Italia es una nación joven que jamás ha existido más que en
aspectos nominativos. En cualquier caso, la bota italiana se unió en el siglo
XIX. Luego pasó por las dos guerras mundiales y, de ahí, al mercado común
europeo. Hasta hace tres cuartos de hora, ni siquiera hablaban la misma lengua.
En ese país hermano la autoridad de Roma no ha sido nunca bien vista en los
territorios dominados por los Borbones. Recordemos como los aliados pidieron
permiso a los verdaderos amos del sur; la mafia, para desembarcar en sus
playas. No es que la autoridad nacional no exista en Sicilia o Nápoles, es que
ese poder correspondía, y corresponde, a una autoridad anterior.

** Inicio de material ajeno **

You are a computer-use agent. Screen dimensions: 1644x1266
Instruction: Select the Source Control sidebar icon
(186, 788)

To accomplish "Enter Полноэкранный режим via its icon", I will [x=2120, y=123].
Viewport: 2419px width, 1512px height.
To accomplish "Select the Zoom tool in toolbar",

Sin embargo, hay algo en la joven nación que supera al resto
y, no es otra cosa que su inteligencia. Lean a Maquiavelo y sigan a sus
artistas y comprenderán las causas por las que los italianos han ejercido una
influencia absoluta en el viejo continente. Los pintores, arquitectos y
escultores italianos son los grandes maestros y, los demás, humildes copistas. Desde
San Petesburgo a Suecia la arquitectura es italiana. Si el monoteísmo es un
invento mediterráneo, y más concretamente judío, Europa tiene a
la cultura grecolatina como a su madre cultural.
En materia de organización política, Italia es un caos
absoluto. Empero, podría funcionar sin gobierno hasta el fin de los tiempos. Cuenta
con unos empleados públicos que permiten sacar las castañas del fuego a sus
paupérrimos políticos. El italiano, como les digo, tiene una inteligencia
supina. Un saber estar. Lo mejor es que son capaces de vender incluso aceite
español tras etiquetarlo como italiano. Incluso se presentan al mundo como
grandes amantes cuando usan la talla de preservativo más pequeña de Europa. El marketing
italiano obra milagros.
Yo querría esa inteligencia italiana para territorios
absurdos como Andalucía, más que el General Vandergrift quería Guadalcanal. En
todos lugares cuecen habas, pero la cuota de descerebrados que rigen Andalucía excede
la lógica más aplastante. Italia no existe pero no importa, le basta con tener
ese tipo de ciudadanos. Andalucía, en cambio, sí existe pero no tiene
ciudadanos que la saquen del vagón de cola. Cierto es que el sur de Italia
sufre lacras similares a las de los andaluces, pero ellos no tienen una administración a
la que culpar únicamente, sino a una organización que gobierna en la sombra
desde hace siglos. Lejos de ella, las cosas funcionan razonablemente bien.
Los italianos, como buenos mediterráneos, se le encienden
los ojos con un buen vino y la visión de unas piernas de mujer. Las italianas
son hembras extremadamente celosas y apegadas al terruño. Son imprevisibles, buenos para el
arte y pésimos para la guerra. Un General Británico afirmó en la guerra de Las
Malvinas que de tener sangre española los argentinos, el conflicto podría
perderse y, de ser sangre italiana, el asunto sería un paseo. En realidad, los
italianos son incapaces de sacrificarse por una patria que sólo ha existido en
los informativos de la RAI.
Desde los tiempos de la reunificación, Italia no ha contado
con un solo Primer Ministro que no haya sido corrupto. El último gran exponente
ha sido Berlusconi al que, por cierto, atacan todos por correrse juergas
sexuales con menores. A diferencia de los andaluces, Berlusconi pagaba esos
vicios con su inmensa fortuna personal. Ciertamente el espectáculo italiano
actual es lamentable, pero es ahí donde radica el milagro. La economía italiana
y el país entero siguen funcionando a pesar de la pandilla de palurdos tipo
Cavalieri que les dirige.
Si Dios me diera la posibilidad de volver a nacer, yo, le
suplicaría que me alejara de Andalucía y me nacionalizara Toscano aunque eso
supusiese gastar dos palmos menos de pene.